Recent advances in foundation models—such as GPT for language and CLIP/Segment Anything for images—have driven rapid progress in two-dimensional (2D) and textual data processing. However, an expanding range of real-world applications, including large-scale autonomous systems, robotics, extended reality, and molecular modeling, requires deeper three-dimensional (3D) understanding. Moving beyond flat images to spatially grounded 3D representations is essential for addressing a broader set of physical and spatial challenges.
Many current 3D learning techniques (e.g., 3D reconstruction via Structure-from-Motion with dense stereo) still rely on sequential pipelines that are slow, prone to errors, and challenging to scale to massive, web-scale data. This workshop therefore aims to explore how these fragmented approaches can be replaced by a single, differentiable framework—one that processes raw imagery to directly produce complete 3D outputs. Such an end-to-end design can be trained on large-scale unannotated data and can enable downstream tasks that require a generalizable, real-time understanding of real-world geometry and semantics.
More specifically, the End-to-End 3D Learning (E2E3D) workshop will examine how best to unify modeling, inference, and optimization into a single data-driven architecture. By allowing AI systems to perceive images and generate 3D content, reason about geometric and semantic relationships, and integrate multi-modal signals, we can advance content creation, machine perception, and autonomous control.

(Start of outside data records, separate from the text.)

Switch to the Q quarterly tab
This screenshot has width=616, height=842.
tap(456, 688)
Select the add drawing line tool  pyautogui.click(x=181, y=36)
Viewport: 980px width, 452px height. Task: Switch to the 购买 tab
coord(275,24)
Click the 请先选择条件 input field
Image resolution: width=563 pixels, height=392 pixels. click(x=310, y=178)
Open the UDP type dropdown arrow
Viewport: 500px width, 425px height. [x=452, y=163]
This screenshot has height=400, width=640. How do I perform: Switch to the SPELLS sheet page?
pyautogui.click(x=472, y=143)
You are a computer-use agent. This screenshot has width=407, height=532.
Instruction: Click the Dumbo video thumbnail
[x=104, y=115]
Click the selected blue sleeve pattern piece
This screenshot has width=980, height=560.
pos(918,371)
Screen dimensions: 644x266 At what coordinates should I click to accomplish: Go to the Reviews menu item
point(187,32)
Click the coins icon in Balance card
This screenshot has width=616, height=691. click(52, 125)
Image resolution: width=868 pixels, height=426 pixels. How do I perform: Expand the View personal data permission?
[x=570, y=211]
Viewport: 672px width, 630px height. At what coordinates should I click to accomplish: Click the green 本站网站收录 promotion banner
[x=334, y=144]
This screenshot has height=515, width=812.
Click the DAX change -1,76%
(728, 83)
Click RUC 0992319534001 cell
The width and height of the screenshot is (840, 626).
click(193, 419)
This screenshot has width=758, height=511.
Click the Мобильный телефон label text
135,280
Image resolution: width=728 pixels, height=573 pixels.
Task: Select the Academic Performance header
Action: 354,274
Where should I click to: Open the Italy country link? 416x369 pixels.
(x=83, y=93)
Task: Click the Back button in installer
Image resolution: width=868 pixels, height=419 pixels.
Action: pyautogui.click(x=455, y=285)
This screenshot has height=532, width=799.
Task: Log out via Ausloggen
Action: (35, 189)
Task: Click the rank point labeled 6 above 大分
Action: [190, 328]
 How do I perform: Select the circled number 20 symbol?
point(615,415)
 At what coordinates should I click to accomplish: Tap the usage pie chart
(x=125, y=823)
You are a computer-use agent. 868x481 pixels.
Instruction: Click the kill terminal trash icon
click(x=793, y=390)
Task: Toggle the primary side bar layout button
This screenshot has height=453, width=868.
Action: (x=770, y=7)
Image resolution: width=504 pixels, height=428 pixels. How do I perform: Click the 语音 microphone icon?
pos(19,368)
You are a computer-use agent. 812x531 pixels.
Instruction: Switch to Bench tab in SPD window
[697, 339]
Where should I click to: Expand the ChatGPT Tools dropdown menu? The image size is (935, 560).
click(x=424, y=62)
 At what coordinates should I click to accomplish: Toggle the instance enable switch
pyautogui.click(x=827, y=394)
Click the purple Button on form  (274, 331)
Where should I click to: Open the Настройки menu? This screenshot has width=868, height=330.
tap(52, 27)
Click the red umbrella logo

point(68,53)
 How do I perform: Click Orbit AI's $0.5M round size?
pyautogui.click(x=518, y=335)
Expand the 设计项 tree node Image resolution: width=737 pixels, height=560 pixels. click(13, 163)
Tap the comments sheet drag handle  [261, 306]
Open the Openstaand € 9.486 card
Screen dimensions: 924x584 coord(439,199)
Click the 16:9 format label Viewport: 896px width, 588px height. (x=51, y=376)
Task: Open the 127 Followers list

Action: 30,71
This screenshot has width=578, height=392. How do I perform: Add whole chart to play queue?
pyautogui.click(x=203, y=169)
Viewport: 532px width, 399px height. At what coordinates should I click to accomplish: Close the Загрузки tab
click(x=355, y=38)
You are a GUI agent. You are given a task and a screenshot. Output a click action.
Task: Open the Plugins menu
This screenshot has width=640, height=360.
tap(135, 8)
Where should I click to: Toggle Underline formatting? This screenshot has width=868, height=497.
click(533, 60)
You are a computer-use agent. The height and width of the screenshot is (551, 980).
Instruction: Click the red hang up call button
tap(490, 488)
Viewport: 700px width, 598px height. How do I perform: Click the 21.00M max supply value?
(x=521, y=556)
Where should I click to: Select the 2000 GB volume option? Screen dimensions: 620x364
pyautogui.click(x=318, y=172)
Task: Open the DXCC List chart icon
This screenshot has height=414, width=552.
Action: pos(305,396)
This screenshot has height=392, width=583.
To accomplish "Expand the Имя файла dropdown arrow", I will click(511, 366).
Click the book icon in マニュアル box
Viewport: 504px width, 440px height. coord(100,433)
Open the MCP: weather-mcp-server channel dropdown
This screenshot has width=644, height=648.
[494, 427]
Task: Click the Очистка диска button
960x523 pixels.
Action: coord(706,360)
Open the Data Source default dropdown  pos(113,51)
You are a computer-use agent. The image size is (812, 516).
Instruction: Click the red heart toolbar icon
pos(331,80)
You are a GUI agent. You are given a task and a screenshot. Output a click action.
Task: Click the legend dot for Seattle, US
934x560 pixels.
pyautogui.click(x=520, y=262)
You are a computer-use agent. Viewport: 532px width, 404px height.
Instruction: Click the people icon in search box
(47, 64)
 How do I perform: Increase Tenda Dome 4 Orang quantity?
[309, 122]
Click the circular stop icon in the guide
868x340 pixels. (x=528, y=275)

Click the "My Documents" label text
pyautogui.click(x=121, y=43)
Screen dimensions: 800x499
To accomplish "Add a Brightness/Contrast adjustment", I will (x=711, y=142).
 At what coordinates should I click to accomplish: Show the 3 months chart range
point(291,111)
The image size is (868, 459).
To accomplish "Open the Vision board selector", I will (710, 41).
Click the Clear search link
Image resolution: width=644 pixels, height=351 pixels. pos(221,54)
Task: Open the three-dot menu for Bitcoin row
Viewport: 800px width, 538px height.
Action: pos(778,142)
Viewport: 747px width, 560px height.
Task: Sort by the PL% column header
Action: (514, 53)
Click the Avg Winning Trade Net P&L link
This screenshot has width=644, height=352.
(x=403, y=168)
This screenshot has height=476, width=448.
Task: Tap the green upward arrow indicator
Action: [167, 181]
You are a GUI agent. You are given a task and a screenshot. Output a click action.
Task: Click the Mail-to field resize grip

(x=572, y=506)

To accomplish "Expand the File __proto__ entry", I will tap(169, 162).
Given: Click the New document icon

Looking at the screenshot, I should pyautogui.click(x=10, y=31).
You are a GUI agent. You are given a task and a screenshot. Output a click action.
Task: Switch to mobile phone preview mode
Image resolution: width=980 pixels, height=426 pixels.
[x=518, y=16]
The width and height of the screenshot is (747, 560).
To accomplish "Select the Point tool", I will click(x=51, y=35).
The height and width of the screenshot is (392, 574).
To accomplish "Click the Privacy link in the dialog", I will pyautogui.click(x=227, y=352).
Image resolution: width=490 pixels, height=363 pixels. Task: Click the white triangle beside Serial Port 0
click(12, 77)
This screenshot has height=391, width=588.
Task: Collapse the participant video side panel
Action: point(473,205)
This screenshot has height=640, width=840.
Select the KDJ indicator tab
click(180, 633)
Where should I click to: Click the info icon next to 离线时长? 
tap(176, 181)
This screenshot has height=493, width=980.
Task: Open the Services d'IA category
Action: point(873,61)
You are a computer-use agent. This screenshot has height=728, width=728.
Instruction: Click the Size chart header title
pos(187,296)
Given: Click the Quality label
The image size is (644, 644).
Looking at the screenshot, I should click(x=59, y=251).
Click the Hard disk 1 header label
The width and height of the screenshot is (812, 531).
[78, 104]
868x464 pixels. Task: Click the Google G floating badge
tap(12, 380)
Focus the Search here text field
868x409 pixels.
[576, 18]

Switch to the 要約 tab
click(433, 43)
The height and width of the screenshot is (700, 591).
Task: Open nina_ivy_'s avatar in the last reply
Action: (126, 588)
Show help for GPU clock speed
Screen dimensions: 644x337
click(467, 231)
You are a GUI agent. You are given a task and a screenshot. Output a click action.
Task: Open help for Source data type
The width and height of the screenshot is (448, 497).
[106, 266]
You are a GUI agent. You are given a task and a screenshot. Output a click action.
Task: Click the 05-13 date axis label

This workshop brings together researchers from computer vision, robotics, extended reality (XR), autonomous driving, scientific imaging, and related fields to foster interdisciplinary discussions on next-generation 3D systems. By spotlighting recent breakthroughs and identifying key challenges, we aim to inspire innovative research and practical applications across these domains.
Jerome Revaud
Naver Labs Europe
Large geometric models: DUSt3R, MAST3R
Ruoshi Liu
Columbia University
Large generative models for the physical world
Iro Armeni
Stanford University
Creating and updating 3D of evolving scenes
Rakesh Ranjan
Meta Reality Labs
Large-scale 3D models for the Metaverse
Hongyang Li
The University of Hong Kong
Large-scale models for autonomous driving
Jiakai Zhang
ShanghaiTech University
Large-scale models for Cryo-EM
13:00 - 13:40 | Opening Remarks | |
13:40 - 14:15 | Invited Talk 1 | TBD |
14:15 - 14:50 | Invited Talk 2 | TBD |
14:50 - 15:20 | Oral Talks | TBD |
15:20 - 15:35 | Break | |
15:35 - 16:10 | Invited Talk 3 | TBD |
16:10 - 16:45 | Invited Talk 4 | TBD |
16:45 - 17:20 | Invited Talk 5 | TBD |
17:20 - 17:55 | Invited Talk 6 | TBD |
17:55 - 18:00 | Closing Remarks |
We invite both short (up to 4 pages) and long (up to 8 pages) paper submissions, excluding references and supplementary materials. Short papers may introduce original but unfinished research or serve as technical reports that present implementations using open source frameworks. Authors can opt for archival or non-archival submissions; non-archival submissions may be concurrently under review elsewhere if external policies permit.
All accepted papers will be presented as posters, with three selected for oral presentations. A single best paper will be chosen from among the long papers, accompanied by a cash prize from our sponsors.